What you have to do: From the data below, repeat exactly the lines from the line with "離開 (78, 2549)" to the line with "Doorgaan zonder toestemming (187, 830)", both included.

Data supplied START

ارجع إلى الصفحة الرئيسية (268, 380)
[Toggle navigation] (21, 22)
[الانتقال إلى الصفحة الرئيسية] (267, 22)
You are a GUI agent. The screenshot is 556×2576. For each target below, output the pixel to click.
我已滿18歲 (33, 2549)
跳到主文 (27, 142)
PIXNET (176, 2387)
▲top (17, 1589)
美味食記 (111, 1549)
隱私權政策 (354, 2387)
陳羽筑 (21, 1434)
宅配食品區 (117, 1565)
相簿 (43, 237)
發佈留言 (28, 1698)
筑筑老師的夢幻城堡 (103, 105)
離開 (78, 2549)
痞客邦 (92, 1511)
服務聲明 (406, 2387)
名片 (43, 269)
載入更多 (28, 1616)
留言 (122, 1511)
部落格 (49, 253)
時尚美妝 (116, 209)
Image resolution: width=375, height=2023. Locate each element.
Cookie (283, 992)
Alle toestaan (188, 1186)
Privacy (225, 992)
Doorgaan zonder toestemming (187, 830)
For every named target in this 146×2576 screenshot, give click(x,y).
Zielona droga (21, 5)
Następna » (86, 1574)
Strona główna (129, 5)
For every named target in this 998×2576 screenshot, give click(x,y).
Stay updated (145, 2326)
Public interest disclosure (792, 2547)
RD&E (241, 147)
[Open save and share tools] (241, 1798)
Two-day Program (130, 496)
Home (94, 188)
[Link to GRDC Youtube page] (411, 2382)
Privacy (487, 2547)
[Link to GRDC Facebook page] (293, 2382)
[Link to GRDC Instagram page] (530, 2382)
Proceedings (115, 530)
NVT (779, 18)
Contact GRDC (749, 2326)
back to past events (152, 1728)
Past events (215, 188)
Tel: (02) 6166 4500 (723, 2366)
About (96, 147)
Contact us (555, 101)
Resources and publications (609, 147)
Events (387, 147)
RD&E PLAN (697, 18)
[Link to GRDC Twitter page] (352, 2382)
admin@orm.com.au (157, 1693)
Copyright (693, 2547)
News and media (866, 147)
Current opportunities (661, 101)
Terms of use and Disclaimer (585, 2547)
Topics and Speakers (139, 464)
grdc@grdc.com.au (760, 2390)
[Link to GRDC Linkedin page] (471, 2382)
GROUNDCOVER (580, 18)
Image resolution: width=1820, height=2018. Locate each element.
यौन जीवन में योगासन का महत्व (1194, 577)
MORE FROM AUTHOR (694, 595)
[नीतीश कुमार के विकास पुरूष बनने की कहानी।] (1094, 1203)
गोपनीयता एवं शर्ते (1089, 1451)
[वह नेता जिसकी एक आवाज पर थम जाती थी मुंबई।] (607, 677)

Data supplied END

Solution:
離開 (78, 2549)
痞客邦 (92, 1511)
服務聲明 (406, 2387)
名片 (43, 269)
載入更多 (28, 1616)
留言 (122, 1511)
部落格 (49, 253)
時尚美妝 (116, 209)
Image resolution: width=375, height=2023. Locate each element.
Cookie (283, 992)
Alle toestaan (188, 1186)
Privacy (225, 992)
Doorgaan zonder toestemming (187, 830)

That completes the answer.